Sharp ha descrito 198 armas de «lucha no violenta» —una de esas es la toma de la calle— para derrotar a los que llama «Gobiernos tiránicos», aunque hayan sido electos en las urnas o gocen de respaldo popular. Él y la institución que fundó (Albert Einstein) han sido vinculados, por algo, con el nacimiento de las nombradas revoluciones de colores que se desataron en Europa a principios de este siglo (Revolución Rosa en Georgia en 2003, Naranja en Ucrania en 2004, de los Tulipanes en Kirguistán en el 2005; la fallida Revolución Blanca en Belarús) y también se les ha ligado con la llamada Primavera Árabe, que sacudió al mundo hace tres años.
Claro, que en los «golpes suaves» (término que algunos adjudican al periodista izquierdista francés Thierry Meyssan) actúan numerosos agentes externos y requieren preparar el terreno con tiempo y precisión. Su intento de aplicación no es nuevo en Venezuela, pues en 2007 Hugo Chávez denunció un proceso similar al de ahora, al que llamó de «mecha lenta». Entonces explicó que grupos de jóvenes universitarios habían sido usados como carne de cañón en protestas vandálicas que intentaban generar grandes disturbios.

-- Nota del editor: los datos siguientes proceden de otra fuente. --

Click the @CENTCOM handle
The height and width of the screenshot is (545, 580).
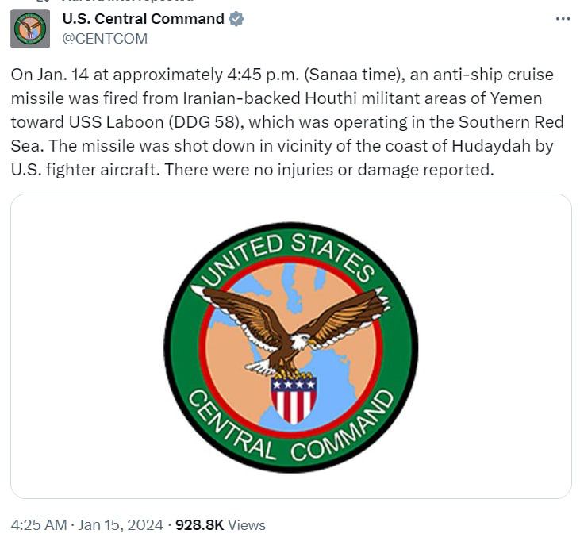point(105,38)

El guion es básicamente el mismo en cualquier país: generación de descontento, exacerbación de conflictos, generación de desórdenes o anarquía en aquellas zonas tradicionalmente de votantes de derecha, lanzamiento de matrices de opinión contra el Gobierno, manejo público de supuestas fisuras internas entre los líderes y acusaciones por «no permitir» la libertad de expresión o por practicar la «persecución política».

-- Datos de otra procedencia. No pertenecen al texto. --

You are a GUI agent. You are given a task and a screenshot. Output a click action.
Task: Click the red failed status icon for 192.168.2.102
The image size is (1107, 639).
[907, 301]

También se incluyen aspectos como: organización de grandes manifestaciones encabezadas por jóvenes o gremios numerosos, guerra psicológica, empleo del rumor, destrucción —por diversas vías— de los pilares del «régimen», intentos por quebrar las fuerzas armadas, pronunciamientos de voceros «democráticos» dentro y fuera del país, fomento —en lo posible— de una guerra civil, campañas contra el presidente, salidas a la luz de «actos de corrupción» de él o sus colaboradores... y, por supuesto, la toma de la calle.
No es casual que varios ideólogos de derecha o medios internacionales de gran alcance comiencen a comparar a Venezuela con países como Egipto, Siria o Ucrania. Ciertos analistas han llegado a pronosticar una primavera para América Latina —eso vive en sus deseos—, que comenzaría por Venezuela y se extendería por el resto de los países cuyos presidentes son de izquierda.
Por eso, cuando el cabecilla del partido Voluntad Popular, Leopoldo López, y la diputada proyanqui María Corina Machado lanzaron la convocatoria de la calle «hasta que Maduro se vaya», sabían de lo que estaban hablando. Conocían el plan estructurado y lo que deseaban después. Se hacían protagonistas de los escenarios descritos por Oppenheimer en el Herald o por los del experimentado Sharp, quien ha aconsejado a no pocos.
Y cuando el presidente Nicolás Maduro, o el canciller Elías Jaua se referían a un intento de golpe de Estado en Venezuela sabían con claridad meridiana lo que estaban diciendo. Luchaban por derrotar una reaccionaria e indeseada «primavera» impuesta a Venezuela.